WORK ORDER A:
Check each statement against the forum thread on Graves' disease below: (i) Mary is 22 years old; (ii) chopper calls Graves' disease a rare thyroid problem; (iii) Andros claims to hold a medical degree. Answer yes or no for each, and quote the deciding words of the thread.
WORK ORDER B:
Copy out the part of the forum thread on Graves' disease between "What's your resting" and "(Aug 26, 2009)", inclusive, and swap "relax" for "calm down".

EXTRACT:
%%

# New and Scared



## mkh1987 (Aug 30, 2009)

Hello everyone,

I've read some of the threads on this forum to start with but I can't do so without freaking out anymore. I'm 22 and I just moved away from everything and everyone I love. My doctor called and informed me of a thyroid problem that had come back in my routine blood work test. She said to see an Endocrinologist as soon as I was settled in my new town. I had my appointment and he said that he was sure I have Grave's Disease. I have a test in about a week and a half to confirm a second time.

I don't know what to think or what to do. I'm so scared and my doctor was far from helpful other than saying to call if my heart rate got any higher or my eye sight changed. I know it sounds dumb and I'm trying to be grown up about it but I'm so scared. I've tried to do research on the internet but it either confuses me or freaks me out. Do y'all have any words of advice or hints or anything you could offer me?

Thanks,
Mary


----------



## chopper (Mar 4, 2007)

Hi Mary

Welcome. For one, you're not going to die so chill yourself out. You'll give yourself a heart attack worrying about it before you'll die from Graves.

Graves disease is a fairly common thyroid problem. Your thyroid helps regulate your metabolism and heart rate. Everything speeds up a little with graves. Odds are you've been walking around with a bad thyroid for a while now and you've been ok thus far, right?

Go see an endo and read up on it. There's lots of info about Graves' disease on the internet. If your heart is dangerously fast, you'll feel it thumping hard and fast way before you are in any danger.

What's your resting heart rate like?

If it was too fast the doc would have given you medicine right there. You'll be ok. Just relax. You'll be ok. We're here if you have questions. The best thing you can do for yourself is educate yourself about the disease, how it affects your body and how it is managed. Once you know more about it you will become more comfortable with the diagnosis and will be more helpful to the doctors during your visits.


----------



## Andros (Aug 26, 2009)

mkh1987 said:


> Hello everyone,
> 
> I've read some of the threads on this forum to start with but I can't do so without freaking out anymore. I'm 22 and I just moved away from everything and everyone I love. My doctor called and informed me of a thyroid problem that had come back in my routine blood work test. She said to see an Endocrinologist as soon as I was settled in my new town. I had my appointment and he said that he was sure I have Grave's Disease. I have a test in about a week and a half to confirm a second time.
> 
> ...


Mary, welcome and I am sorry to hear that you have Graves' Disease. I concur w/Nasdaqphil in that the more you learn the less fearful one becomes. One of my favorite quotes, "Knowledge removes all fear!" I don't know who the author of that is though but he/she was one smart cookie.

It sounds like your doctor is on top of things and I wonder if the endo is going to do an radioactive uptake scan? Also, I am sure when you see your endo, he/she will present your treatment options to you. It is good to catch it in the early stages for some do go into remission with the antithyroid med regimen. But, in any case, your doc will talk to all about those options.

Here is a peer reviewed site (trusted information) where you can read all about Graves' Disease.......

http://www.thyroidmanager.org/Chapter10/10-frame.htm

You will want to peruse Chapters 10, 11 & 12. And I say peruse because unless you have a medical degree (and I sure don't), you cannot understand everything but you can glean enough info to be helpful.

Andros


----------



## Nova (Nov 12, 2009)

Hi Mary, I was naive and scared as well when my symptoms and eventual diagnosis occurred. I know it's hard not to worry but as Andros said the more you know the less there is to be scared about. Hopefully you have more answers now than you did when you posted initially. This board is a great resource and everyone is so helpful and nice you should really find comfort here where so many other's don't even know about this resource!


----------

%%

DATA PROVIDED:
%%

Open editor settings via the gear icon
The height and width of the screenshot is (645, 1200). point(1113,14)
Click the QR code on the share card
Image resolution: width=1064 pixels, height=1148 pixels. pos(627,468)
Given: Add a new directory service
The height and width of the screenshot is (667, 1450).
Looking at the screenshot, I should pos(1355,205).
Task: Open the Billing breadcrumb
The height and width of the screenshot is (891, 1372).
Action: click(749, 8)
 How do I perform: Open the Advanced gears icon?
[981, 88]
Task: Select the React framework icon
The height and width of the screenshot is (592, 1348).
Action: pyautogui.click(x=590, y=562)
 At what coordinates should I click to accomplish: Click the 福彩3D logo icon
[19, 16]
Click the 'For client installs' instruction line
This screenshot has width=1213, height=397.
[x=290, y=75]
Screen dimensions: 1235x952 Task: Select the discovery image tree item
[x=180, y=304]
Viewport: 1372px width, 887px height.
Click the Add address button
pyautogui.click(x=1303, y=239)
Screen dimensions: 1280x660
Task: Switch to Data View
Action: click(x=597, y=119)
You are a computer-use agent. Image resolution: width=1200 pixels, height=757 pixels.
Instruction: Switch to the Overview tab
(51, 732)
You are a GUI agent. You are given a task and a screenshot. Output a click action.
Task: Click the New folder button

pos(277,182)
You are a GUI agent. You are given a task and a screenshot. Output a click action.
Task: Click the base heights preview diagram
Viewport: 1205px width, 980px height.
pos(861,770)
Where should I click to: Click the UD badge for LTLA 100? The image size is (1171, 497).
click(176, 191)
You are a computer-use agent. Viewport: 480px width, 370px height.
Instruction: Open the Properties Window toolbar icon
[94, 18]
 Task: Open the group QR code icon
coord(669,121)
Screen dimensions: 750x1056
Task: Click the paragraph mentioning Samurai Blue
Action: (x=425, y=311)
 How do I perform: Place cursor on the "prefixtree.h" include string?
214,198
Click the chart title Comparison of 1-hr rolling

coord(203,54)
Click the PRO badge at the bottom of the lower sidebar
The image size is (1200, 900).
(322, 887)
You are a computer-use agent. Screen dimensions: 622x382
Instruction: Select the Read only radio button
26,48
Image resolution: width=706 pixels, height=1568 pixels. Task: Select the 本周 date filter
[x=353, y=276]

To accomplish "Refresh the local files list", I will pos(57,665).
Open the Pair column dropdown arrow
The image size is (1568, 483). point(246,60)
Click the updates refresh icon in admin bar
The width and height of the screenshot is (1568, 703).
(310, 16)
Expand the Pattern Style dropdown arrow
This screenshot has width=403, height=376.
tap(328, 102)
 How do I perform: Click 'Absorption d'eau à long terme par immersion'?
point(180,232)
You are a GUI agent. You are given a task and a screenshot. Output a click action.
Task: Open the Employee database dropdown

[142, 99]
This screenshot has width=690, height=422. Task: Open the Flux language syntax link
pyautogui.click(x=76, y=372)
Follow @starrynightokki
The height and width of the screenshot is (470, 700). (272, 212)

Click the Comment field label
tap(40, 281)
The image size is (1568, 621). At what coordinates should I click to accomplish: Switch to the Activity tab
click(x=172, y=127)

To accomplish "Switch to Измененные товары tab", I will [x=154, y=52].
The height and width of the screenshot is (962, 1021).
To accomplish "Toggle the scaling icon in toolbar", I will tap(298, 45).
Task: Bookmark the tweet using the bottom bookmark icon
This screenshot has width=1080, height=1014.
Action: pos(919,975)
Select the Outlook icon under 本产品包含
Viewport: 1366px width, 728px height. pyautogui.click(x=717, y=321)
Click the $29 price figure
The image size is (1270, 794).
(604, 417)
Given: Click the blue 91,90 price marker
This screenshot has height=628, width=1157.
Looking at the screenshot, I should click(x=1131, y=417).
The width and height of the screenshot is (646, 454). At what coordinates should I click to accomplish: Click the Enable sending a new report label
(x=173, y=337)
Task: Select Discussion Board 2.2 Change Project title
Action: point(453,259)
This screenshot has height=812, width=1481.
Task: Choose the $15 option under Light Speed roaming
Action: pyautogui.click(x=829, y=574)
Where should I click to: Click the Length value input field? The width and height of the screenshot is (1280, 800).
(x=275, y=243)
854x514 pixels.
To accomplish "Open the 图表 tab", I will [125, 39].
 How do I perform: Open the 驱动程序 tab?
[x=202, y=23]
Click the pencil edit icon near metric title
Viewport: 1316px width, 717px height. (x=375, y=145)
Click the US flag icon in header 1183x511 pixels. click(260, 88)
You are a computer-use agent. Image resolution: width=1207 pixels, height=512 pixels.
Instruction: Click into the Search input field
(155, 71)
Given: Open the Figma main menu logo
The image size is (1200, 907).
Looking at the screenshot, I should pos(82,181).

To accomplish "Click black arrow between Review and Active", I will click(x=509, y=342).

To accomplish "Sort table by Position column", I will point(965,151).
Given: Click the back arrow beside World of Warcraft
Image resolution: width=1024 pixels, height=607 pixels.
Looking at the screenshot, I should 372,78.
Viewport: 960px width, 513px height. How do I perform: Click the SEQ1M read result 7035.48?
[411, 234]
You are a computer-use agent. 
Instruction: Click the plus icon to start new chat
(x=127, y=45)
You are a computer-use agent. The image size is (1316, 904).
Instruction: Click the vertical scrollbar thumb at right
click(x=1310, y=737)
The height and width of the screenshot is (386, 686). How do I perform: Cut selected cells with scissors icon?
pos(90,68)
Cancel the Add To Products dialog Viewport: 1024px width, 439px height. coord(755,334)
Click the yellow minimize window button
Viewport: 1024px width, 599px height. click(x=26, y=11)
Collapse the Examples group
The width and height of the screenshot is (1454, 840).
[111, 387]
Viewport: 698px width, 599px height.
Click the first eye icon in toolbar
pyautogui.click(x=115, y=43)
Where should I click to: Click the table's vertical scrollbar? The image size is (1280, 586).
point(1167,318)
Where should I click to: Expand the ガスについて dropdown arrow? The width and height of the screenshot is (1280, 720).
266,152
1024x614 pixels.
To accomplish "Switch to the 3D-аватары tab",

%%

EXERCISE SOLUTION A:
(i) Yes: "I'm 22"
(ii) No: "Graves disease is a fairly common thyroid problem."
(iii) No: "unless you have a medical degree (and I sure don't)"

EXERCISE SOLUTION B:
What's your resting heart rate like?

If it was too fast the doc would have given you medicine right there. You'll be ok. Just calm down. You'll be ok. We're here if you have questions. The best thing you can do for yourself is educate yourself about the disease, how it affects your body and how it is managed. Once you know more about it you will become more comfortable with the diagnosis and will be more helpful to the doctors during your visits.


----------



## Andros (Aug 26, 2009)